Kubernetes containers are typically running using non-root user for ensuring a high degree of security. As a result, installing an OS software package in the running pod is prohibited and hence, concrete planning is a must to make sure that the installed OS software and its associated drivers suffice the application’s requirement. This article describes the method to build a custom docker image by installing the compatible CUDA driver version in the CML (Cloudera Machine Learning) engine image so that the CML session pod can make use of the GPU card.

Prepare the Dockerfile as shown in the following example. The filename is cudatoolkit_for_tf.Dockerfile.
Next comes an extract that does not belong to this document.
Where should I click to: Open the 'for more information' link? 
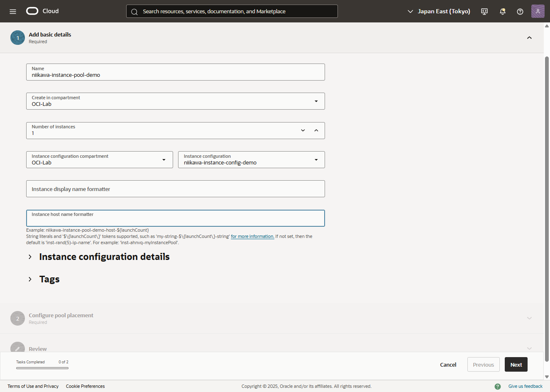tap(252, 236)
 FROM docker.repository.cloudera.com/cloudera/cdsw/engine:16-cml-2022.01-2
 USER root
 ARG OS=ubuntu1804
 ARG cudnn_version=8.1.0.77
 ARG cuda_version=cuda11.2

 RUN wget https://developer.download.nvidia.com/compute/cuda/repos/${OS}/x86_64/cuda-${OS}.pin 
 RUN mv cuda-${OS}.pin /etc/apt/preferences.d/cuda-repository-pin-600
 RUN apt-key adv --fetch-keys https://developer.download.nvidia.com/compute/cuda/repos/${OS}/x86_64/3bf863cc.pub
 RUN add-apt-repository "deb https://developer.download.nvidia.com/compute/cuda/repos/${OS}/x86_64/ /"
 RUN apt-get update

 RUN apt-get install -y cuda-toolkit-11-2
 RUN apt-get install -y libcudnn8=${cudnn_version}-1+${cuda_version}
 RUN apt-get install -y libcudnn8-dev=${cudnn_version}-1+${cuda_version}
 RUN apt-get install -y python3
 RUN apt-get install -y python3-pip
 RUN python3 -m pip install tensorflow

Build the docker image.

 docker build --network host -t nexus.cdpkvm.cldr:9999/cdppvcds140/cudatoolkit_tf:11.3 . -f cudatoolkit_for_tf.Dockerfile

Upon successful build, push it into the Nexus registry. In this example, the Nexus docker registry hosts the container image.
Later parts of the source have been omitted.